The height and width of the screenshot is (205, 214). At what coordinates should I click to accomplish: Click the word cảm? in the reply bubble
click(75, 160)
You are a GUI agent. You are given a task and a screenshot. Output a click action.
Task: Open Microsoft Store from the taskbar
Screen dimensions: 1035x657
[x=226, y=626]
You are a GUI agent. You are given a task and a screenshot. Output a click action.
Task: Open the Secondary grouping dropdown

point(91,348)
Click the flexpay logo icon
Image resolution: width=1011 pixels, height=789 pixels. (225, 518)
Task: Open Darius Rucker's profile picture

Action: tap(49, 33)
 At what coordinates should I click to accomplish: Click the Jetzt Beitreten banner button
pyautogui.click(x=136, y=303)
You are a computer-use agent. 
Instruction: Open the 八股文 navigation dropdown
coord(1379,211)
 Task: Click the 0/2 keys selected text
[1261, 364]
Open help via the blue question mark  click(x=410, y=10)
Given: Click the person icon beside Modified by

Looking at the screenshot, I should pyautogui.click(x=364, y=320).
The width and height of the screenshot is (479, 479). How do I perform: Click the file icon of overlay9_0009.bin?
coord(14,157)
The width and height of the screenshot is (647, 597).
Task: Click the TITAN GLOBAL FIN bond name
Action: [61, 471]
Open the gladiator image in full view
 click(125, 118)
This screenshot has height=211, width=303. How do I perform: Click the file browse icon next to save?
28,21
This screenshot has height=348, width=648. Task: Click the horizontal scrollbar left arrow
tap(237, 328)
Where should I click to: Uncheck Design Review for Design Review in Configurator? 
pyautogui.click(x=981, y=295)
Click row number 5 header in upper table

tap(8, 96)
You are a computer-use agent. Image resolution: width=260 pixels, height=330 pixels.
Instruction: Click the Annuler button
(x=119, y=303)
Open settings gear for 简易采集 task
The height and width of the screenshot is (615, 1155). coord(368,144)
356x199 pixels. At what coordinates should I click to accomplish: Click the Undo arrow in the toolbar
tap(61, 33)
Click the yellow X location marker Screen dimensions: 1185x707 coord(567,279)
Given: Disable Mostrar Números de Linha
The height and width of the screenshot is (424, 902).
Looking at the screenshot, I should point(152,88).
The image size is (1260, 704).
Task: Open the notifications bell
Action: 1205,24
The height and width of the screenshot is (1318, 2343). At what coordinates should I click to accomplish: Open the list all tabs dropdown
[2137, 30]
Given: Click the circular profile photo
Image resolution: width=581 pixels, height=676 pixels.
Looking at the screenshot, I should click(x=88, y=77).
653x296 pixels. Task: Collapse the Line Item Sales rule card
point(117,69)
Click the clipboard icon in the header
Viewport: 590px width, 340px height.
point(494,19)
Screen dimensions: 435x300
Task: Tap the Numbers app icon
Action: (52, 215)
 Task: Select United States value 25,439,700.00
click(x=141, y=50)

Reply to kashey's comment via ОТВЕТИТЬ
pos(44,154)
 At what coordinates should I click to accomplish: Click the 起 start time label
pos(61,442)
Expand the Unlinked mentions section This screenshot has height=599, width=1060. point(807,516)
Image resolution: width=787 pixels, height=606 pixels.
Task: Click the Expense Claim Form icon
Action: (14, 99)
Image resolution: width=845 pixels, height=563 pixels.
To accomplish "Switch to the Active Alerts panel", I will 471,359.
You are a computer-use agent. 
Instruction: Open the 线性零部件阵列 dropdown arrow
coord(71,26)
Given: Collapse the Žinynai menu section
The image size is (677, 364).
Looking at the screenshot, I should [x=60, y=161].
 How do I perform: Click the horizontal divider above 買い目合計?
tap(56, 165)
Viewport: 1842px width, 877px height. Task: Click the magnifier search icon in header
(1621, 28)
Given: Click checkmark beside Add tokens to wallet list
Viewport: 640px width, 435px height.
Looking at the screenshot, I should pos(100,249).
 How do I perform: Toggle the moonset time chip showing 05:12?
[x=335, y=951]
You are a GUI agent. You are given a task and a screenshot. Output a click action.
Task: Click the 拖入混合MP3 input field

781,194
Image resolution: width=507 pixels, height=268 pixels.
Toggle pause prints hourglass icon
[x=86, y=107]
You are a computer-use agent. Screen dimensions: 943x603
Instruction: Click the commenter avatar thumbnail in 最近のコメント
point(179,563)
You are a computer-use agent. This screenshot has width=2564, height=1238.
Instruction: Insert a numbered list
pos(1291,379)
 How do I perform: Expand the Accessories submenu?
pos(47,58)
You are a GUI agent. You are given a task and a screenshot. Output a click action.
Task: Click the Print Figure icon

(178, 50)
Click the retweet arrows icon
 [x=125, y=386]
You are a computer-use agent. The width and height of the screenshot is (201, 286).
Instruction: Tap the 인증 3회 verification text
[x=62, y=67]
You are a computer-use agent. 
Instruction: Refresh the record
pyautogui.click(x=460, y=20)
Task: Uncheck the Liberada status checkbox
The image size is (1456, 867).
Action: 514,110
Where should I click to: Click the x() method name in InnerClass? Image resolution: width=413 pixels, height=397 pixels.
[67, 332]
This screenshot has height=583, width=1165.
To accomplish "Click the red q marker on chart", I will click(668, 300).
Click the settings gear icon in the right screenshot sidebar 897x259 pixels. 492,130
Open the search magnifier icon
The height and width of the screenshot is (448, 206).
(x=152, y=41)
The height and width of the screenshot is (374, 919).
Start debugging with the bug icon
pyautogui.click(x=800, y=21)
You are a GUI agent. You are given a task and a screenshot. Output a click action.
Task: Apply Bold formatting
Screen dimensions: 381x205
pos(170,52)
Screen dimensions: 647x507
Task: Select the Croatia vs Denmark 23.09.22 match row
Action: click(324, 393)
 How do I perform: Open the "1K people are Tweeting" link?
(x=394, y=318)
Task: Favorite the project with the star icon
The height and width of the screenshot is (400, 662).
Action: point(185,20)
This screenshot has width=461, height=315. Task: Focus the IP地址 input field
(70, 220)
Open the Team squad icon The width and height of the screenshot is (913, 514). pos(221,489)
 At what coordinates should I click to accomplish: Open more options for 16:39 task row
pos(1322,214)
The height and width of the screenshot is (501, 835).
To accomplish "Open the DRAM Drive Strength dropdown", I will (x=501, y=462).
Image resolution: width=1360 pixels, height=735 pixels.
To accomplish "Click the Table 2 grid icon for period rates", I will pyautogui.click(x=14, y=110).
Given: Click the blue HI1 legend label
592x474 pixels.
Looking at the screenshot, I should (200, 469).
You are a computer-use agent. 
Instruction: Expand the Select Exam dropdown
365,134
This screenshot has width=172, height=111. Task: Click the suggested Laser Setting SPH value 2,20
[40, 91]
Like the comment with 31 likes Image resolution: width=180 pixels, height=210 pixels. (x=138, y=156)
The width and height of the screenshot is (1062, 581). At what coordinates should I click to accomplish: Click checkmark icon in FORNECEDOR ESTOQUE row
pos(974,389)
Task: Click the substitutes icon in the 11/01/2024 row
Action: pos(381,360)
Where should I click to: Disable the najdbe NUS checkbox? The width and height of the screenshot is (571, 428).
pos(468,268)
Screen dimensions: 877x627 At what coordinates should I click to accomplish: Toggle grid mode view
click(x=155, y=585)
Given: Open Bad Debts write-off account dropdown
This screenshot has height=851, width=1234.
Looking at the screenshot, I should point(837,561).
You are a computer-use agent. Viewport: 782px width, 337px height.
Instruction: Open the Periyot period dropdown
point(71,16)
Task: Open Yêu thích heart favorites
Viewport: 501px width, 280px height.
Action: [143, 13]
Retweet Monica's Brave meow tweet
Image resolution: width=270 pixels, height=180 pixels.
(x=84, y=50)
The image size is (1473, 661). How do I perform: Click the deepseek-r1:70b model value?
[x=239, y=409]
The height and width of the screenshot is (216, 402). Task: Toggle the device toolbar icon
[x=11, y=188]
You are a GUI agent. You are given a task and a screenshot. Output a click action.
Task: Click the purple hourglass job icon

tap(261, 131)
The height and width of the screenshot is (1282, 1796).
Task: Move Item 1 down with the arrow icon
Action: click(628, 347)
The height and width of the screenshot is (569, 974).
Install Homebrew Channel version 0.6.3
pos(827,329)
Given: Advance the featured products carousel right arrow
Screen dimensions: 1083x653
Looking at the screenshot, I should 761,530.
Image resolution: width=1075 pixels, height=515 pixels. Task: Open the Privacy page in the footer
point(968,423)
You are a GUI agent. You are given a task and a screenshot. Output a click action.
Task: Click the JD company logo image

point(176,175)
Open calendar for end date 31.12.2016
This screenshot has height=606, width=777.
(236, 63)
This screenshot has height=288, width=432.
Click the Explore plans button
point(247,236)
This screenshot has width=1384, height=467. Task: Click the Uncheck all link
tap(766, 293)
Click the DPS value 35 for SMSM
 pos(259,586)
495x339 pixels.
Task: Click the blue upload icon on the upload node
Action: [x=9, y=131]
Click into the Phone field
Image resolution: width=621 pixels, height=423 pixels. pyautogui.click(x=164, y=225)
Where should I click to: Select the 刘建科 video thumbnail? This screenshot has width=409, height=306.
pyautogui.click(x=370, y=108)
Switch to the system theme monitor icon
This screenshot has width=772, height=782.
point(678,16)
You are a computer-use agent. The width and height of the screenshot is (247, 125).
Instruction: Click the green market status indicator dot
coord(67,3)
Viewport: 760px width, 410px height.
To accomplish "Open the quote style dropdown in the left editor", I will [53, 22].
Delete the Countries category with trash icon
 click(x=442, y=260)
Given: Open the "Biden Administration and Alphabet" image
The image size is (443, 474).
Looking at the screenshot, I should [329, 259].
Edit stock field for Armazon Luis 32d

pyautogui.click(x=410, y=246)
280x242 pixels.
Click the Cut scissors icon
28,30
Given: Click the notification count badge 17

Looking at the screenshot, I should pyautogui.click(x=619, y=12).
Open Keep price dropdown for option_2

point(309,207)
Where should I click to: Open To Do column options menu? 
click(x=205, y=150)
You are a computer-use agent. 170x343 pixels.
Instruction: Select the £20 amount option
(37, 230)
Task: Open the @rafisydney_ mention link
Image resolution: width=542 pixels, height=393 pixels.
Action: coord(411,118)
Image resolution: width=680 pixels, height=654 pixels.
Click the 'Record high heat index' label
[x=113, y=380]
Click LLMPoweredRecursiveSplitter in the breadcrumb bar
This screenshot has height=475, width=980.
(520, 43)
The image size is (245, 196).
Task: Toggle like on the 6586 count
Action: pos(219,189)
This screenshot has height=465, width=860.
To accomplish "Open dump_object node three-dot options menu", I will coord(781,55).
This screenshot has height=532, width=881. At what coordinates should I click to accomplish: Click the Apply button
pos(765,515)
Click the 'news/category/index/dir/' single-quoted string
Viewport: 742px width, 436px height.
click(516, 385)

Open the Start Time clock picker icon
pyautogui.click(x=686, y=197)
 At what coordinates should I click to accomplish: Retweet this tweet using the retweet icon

======

▶ **Exercise description**: Starting with the line that contains "Given: Click checkmark" and going on through the line that contains "[x=86, y=107]", write the listing out again, substituting "sand timer" for "hourglass" and leaving everything else unchanged.

▶ **Final result**:
Given: Click checkmark beside Add tokens to wallet list
Viewport: 640px width, 435px height.
Looking at the screenshot, I should pos(100,249).
 How do I perform: Toggle the moonset time chip showing 05:12?
[x=335, y=951]
You are a GUI agent. You are given a task and a screenshot. Output a click action.
Task: Click the 拖入混合MP3 input field

781,194
Image resolution: width=507 pixels, height=268 pixels.
Toggle pause prints sand timer icon
[x=86, y=107]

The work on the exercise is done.